Collected data
--*--

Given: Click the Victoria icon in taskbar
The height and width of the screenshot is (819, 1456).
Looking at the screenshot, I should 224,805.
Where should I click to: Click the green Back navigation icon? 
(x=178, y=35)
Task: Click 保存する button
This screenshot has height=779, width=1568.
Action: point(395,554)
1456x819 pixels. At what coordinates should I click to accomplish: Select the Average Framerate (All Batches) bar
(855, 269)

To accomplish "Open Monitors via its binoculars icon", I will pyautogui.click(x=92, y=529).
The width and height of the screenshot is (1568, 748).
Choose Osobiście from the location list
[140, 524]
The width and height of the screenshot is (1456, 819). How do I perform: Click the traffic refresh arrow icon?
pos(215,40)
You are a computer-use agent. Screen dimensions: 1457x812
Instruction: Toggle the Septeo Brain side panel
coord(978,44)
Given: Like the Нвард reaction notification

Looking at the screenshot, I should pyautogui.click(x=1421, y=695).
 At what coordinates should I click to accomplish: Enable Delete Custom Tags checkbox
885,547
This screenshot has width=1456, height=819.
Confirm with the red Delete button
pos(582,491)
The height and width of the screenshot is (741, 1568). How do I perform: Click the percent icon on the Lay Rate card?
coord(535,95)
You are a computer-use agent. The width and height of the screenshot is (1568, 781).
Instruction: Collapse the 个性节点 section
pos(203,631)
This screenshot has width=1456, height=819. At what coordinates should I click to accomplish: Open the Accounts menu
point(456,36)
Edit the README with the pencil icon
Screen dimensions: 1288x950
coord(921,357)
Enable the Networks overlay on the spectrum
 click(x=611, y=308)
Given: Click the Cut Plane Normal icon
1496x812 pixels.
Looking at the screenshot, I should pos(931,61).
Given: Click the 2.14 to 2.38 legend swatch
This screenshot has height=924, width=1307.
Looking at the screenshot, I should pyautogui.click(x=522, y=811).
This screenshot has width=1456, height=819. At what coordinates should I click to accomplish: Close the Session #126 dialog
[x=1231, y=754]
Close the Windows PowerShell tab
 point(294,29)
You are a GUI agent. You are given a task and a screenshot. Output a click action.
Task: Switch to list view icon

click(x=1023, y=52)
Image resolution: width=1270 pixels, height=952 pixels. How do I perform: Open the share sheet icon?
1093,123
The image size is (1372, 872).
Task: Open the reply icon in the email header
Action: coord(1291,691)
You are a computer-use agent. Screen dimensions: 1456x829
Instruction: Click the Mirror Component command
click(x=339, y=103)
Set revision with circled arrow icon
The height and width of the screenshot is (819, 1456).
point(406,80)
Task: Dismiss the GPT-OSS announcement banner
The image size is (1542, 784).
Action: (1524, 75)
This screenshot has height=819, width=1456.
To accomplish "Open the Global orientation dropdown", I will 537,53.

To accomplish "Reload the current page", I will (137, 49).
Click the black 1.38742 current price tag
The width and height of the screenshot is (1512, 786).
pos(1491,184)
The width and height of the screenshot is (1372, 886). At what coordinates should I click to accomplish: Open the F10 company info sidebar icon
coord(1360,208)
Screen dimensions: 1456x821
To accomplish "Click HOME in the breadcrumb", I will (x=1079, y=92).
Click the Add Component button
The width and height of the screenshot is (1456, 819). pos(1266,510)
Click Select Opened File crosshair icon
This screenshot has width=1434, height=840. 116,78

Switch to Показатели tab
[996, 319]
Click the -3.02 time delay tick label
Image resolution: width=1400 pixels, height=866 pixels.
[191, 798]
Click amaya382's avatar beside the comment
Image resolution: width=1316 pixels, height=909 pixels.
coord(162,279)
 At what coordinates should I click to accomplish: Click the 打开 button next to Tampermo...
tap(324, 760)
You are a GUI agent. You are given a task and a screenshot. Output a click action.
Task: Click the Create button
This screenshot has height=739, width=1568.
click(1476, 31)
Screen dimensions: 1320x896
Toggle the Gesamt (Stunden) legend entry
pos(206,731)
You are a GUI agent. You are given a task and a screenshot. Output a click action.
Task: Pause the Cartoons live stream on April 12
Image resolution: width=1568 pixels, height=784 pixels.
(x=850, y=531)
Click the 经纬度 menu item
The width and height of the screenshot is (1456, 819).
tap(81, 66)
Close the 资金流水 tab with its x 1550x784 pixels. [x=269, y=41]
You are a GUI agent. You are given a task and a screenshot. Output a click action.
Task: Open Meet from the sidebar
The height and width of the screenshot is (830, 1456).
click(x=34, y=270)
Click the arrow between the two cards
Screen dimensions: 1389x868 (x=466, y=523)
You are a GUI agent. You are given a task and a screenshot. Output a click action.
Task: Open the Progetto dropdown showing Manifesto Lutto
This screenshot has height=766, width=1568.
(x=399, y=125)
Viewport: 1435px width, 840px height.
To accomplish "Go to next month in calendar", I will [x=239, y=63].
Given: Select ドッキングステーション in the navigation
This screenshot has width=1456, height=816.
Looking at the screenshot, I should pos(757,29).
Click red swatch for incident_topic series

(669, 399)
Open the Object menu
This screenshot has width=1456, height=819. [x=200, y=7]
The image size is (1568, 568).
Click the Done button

--*--

## WORK REQUIRED
From the data above, pick out each line containing "computer" and copy it.

## SOLUTION TO THE PROBLEM
You are a computer-use agent. Screen dimensions: 1457x812
You are a computer-use agent. The width and height of the screenshot is (1568, 781).
You are a computer-use agent. Screen dimensions: 1456x829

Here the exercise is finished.